— Start INPUT MATERIAL —

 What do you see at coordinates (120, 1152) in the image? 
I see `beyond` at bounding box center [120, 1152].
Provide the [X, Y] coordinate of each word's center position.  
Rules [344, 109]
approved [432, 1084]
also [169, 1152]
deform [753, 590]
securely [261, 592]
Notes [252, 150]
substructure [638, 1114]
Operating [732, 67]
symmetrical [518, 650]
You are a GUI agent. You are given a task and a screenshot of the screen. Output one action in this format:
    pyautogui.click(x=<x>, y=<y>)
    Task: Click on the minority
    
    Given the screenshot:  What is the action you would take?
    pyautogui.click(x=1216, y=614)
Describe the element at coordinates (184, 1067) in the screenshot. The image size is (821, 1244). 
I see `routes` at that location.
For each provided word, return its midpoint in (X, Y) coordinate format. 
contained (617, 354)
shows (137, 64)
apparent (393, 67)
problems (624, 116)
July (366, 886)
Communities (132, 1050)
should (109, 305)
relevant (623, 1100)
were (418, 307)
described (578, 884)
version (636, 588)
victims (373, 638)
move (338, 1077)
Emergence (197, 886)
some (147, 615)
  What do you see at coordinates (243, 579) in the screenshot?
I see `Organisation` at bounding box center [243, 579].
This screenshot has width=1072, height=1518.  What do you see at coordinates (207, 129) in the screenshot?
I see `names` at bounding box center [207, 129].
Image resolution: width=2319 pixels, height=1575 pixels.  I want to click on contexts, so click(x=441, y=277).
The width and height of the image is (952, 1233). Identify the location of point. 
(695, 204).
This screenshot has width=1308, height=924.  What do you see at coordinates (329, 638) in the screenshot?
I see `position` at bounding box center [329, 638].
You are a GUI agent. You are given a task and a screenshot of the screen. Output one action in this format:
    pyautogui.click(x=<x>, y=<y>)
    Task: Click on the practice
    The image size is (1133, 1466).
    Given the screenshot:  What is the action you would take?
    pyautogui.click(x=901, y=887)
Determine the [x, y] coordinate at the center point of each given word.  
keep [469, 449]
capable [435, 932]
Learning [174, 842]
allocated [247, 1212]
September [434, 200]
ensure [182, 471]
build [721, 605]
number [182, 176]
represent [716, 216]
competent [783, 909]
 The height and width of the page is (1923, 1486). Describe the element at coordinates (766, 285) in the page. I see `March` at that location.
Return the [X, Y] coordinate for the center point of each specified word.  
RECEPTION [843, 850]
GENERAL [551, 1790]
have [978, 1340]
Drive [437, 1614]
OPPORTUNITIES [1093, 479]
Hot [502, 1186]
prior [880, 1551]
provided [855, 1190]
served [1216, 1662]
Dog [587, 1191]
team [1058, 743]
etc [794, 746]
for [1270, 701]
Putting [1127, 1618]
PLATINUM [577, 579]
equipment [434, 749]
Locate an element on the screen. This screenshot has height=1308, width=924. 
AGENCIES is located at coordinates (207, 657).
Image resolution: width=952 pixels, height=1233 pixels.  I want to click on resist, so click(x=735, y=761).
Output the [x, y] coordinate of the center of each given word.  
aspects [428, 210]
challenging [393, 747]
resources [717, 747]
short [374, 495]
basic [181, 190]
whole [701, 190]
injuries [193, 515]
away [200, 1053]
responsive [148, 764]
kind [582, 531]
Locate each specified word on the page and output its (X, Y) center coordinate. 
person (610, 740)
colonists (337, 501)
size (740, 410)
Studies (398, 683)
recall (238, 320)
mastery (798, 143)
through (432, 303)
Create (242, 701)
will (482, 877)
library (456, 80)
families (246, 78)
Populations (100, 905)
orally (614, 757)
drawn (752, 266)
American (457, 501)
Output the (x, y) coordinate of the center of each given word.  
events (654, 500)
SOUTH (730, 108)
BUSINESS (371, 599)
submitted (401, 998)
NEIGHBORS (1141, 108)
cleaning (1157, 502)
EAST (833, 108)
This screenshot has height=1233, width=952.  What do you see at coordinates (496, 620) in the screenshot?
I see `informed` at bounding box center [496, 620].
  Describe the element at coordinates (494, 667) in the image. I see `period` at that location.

— End INPUT MATERIAL —

§ GIVEN INSTRUCTION:
Return, unchanged, the items from the line with "were (418, 307)" up to and including the line with "center [243, 579].".

§ RESULT OF THIS EXERCISE:
were (418, 307)
described (578, 884)
version (636, 588)
victims (373, 638)
move (338, 1077)
Emergence (197, 886)
some (147, 615)
  What do you see at coordinates (243, 579) in the screenshot?
I see `Organisation` at bounding box center [243, 579].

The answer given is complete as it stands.